It's official. The bar for vampire films has officially been raised. David Slade's 30 Days of Night is a savage bloodletting of a film that rips out the throat and feeds on the lifeblood of the genre itself. It's a brutal horror flick that serves up exactly what it sets out to, with a particularly juicy and rare presentation.
The story is simple: It's almost sunset in Barrow, Alaska, the northernmost town in the United States. Each year, the town endures one night that lasts a solid 30 days. Most of the residents make their way to warmer climes, and those who stay batten down the hatches and wait for the morning light. But this time, things are different, because there's a creepy-ass stranger in town (the creepy-ass Ben Foster, who has already creeped out audiences this year in Alpha Dog and 3:10 to Yuma), who has systematically murdered sled dogs, destroyed cell-phone towers and essentially cut off the town's inhabitants from the outside world. When Sheriff Eben Oleson (Josh Hartnett) throws him in jail, the stranger says he'd better watch out, because his friends will be along soon.
He's half right. Yes, they're coming, but no, they aren't his friends. While he is a mere mortal, his compadres are a freaky group of ancient vampires, drawn to Alaska by the absence of sunlight and an insatiable hunger for human blood. These aren't the glamorous vamps of the Tom Cruise/Brad Pitt variety--they have evolved into a different species altogether. They are well-dressed but have an uneven sense of personal hygiene--they show no interest in cleaning the blood from around their mouths, giving them a terrifying look of bright scarlet against long-dead, pasty white skin.
To them, humans are nothing more than prey. They occasionally toy with their food in the way a cat might with a mouse, batting it around before the kill. Many of them seem to be without language, communicating primarily through almost feral-like screams. And when they roll into Barrow, it ain't pretty. These are merciless creatures that rampage through the population, leaving chaos and bloody snow in their wake, an almost unstoppable force whose victims have but one option--hide and hope that the sun comes up before the vampires find them.
The violence in 30 Days of Night is savage and unrelenting, but it is also well-shot, managing to be both tense and exciting. Basically, you've never seen a vampire feed quite like this before. It's harsh and nasty, the sort of deep soul kiss you don't want to be on the other end of.

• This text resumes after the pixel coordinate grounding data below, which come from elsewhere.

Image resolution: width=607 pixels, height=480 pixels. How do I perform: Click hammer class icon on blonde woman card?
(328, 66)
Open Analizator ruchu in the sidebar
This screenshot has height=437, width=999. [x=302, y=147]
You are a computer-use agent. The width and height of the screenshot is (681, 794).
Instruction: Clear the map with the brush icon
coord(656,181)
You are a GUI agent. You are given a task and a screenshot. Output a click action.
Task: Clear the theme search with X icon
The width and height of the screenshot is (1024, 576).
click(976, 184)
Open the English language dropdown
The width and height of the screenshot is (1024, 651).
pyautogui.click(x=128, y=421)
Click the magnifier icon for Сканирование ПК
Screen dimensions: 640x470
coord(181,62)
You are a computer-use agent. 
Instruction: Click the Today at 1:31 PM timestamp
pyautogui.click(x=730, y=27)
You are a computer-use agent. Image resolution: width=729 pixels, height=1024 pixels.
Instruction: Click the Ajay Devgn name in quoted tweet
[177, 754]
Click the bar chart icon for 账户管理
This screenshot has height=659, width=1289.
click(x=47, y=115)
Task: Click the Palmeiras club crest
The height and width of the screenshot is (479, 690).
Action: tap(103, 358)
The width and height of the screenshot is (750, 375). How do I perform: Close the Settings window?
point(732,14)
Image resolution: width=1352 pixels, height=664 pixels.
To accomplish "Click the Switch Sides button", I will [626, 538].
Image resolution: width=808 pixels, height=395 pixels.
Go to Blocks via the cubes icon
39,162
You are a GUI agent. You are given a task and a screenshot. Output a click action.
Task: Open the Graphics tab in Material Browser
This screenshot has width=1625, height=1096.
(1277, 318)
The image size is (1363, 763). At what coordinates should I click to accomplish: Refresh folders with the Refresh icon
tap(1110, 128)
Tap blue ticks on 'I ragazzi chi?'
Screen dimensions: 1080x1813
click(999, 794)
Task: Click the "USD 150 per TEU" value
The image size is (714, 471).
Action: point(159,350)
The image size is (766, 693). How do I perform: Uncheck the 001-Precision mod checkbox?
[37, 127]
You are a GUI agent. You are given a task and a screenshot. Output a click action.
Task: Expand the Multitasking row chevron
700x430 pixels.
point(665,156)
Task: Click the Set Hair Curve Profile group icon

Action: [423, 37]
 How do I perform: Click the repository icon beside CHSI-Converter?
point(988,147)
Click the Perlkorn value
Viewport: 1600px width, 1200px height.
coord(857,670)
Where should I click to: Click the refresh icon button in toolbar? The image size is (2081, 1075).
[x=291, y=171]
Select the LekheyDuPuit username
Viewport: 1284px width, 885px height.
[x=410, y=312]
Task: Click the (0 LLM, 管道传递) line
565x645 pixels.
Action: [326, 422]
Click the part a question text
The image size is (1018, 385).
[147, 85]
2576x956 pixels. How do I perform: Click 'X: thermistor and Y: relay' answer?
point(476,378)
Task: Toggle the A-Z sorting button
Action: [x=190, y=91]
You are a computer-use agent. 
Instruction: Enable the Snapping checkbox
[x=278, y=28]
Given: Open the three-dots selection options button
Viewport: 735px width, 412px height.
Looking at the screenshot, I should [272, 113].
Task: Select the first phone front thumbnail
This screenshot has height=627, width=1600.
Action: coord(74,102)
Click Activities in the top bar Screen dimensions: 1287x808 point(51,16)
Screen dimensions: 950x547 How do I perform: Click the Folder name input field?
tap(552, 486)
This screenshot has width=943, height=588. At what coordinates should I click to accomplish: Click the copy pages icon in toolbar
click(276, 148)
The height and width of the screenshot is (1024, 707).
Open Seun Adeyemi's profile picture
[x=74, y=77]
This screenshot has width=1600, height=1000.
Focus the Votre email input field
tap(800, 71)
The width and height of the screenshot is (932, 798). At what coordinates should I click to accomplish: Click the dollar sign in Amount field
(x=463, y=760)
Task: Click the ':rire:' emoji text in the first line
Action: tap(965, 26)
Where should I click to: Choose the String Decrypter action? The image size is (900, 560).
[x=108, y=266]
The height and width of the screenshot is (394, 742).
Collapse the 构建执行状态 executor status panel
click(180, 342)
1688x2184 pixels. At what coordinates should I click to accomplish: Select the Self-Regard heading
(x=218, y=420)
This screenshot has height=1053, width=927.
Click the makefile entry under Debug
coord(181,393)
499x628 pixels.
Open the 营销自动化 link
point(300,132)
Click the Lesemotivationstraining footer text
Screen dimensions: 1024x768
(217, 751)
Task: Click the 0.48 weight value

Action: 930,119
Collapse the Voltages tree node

Director Slade's previous movie, the Internet-stalker film Hard Candy, was a study in creepiness on a much smaller scale. 30 Days of Night retains the ick-factor, and the director, who is clearly talented, is getting a much bigger bang for his bigger budget. Hartnett hasn't had a good film in some time, but he is well-suited to the role of the town's protector, and his relationship with his estranged wife (Melissa George), who missed the last flight out, gives the film an emotional anchor. There is the occasional cliché, but it is a vampire movie after all. And unlike the current crop of serial-killer thrillers that pass for horror films, 30 Days of Night is truly horrifying.